── DATA PROVIDED

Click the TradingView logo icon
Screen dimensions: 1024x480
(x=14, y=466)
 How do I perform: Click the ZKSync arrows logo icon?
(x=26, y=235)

────

■ **WHAT IS BEING ASKED**
All lines from the one containing "How do I perform: Click" through the end of the data, and no others, are to be given again word for word.

■ **COMPLETED TASK**
 How do I perform: Click the ZKSync arrows logo icon?
(x=26, y=235)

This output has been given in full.